The IMF press release then reported that “a resolution was found for the issues raised by the extra-budgetary spending—on a presidential plane and a military contract—which delayed the first review, originally scheduled for June 2014. It includes: publishing the two independent audit reports on these transactions; reporting on the sanctions process; redressing the over-billing in the military contracts; subjecting future military procurement to stringent controls; incorporating all extra-budgetary spending in the budget, and stopping such practices in the future.
The muted reference made by the press release to the resolution of the problem created by “extra-budgetary spending on a presidential plane and a military contract” will infuriate not just Malian citizens, but IMF watchers everywhere, who had hoped that the Fund was turning over a new leaf and would henceforth show ruthless transparency when dealing with corrupt governments in the world. In Mali’s case, a major scandal had arisen over the purchase, by President I B Keita, a few weeks after he had taken office, of a Boeing 737 presidential jet, costing $40m.
Many Malians regarded the purchase of the jet as insensitive, to say the least, in that it demonstrated that the new President was more interested in his own personal creature comforts than in trying to resettle the millions of Malians from the north of the country, who had had to flee to the south to escape murder and torture at the hands of Islamic extremists, who had seized parts of the north.
The Malian army was also finding it difficult to obtain adequate arms and equipment to drive out the extremists. France and other Western governments were in fact putting in their oar, at a cost of valuable lives, to help Mali out of its trouble. Yet all its President could think about was luxurious transportation! How he took money from the coffers of the country to make the purchase was itself a mystery to many Malians — including some of his own Ministers.
In addition, the President had spent $200 million on military procurements without using the laid-down procurement procedures. Most people in Mali suspected that he and his cronies had benefited from the purchases, and they were pleased when the IMF decided earlier this year to suspend its agreement with Mali. But now, all is smooth again – without the Fund specifying exactly what the President had done to change the Fund’s mind and whether there would be any punishment of those guilty of abusing the process of government procurement rules.

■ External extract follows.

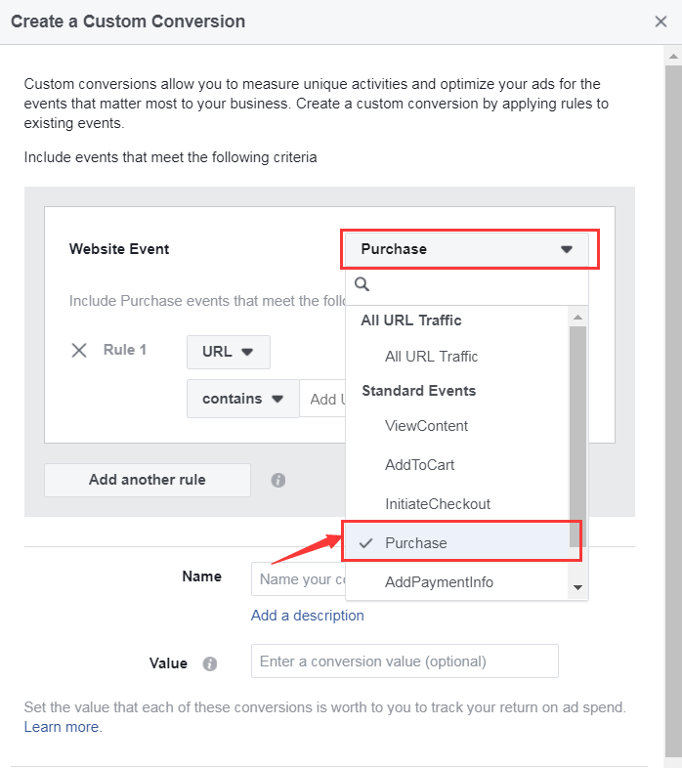Select the checked Purchase event option
Screen dimensions: 682x768
[x=416, y=543]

For us in Ghana, the IMF’s position in Mali only goes to show that if we expect international organisations to support our demand for transparency from our Governments, we shall be deceiving ourselves. Surely, the IMF office in Accra must have furnished the Fund with information regarding the one billion or so Cedis said to have been pumped into GYEEDA? What has that funding managed to produce? What about the money to SADA? And the judgement debts, many of which are coming into the public domain for the first time ever? And what about the other payments for services not performed? Did all those corrupt items of expenditure not contribute to the enormous deficits which have been sinking the Cedi once again?
Yet, as the negotiations between Ghana and the IMF commence, all we can assume will be taking place will be discussions on how to cut down the country’s huge public sector wage bill to size; how to eliminate the alleged subsidies paid to make the public utilities affordable; and how to end the under-collection of taxes.
We shall not hear much about seizing the properties of GYEEDA and SADA top guns and selling the properties to retrieve money back into the public chest. Nor shall we hear about cutting down the size of the Government itself, or reducing the burden placed on the economy by servicing Government leaders at the public expense.
Now, hovering over Ghana’s team to meet the IMF is the new Senchi Consensus” leader, Dr Kwesi Botchway, a man who has spent more years dealing with Ghana’s finances than any other individual. He will be able to talk to the IMF all right – after all, it was he who took Ghana to the IMF when the Cedi was worth 2.75 to the US dollar, and ended up reducing it to such a low rate of exchange — with so many noughts at the end — that a successor government had to artificially drop many of the noughts to make the currency less unwieldy!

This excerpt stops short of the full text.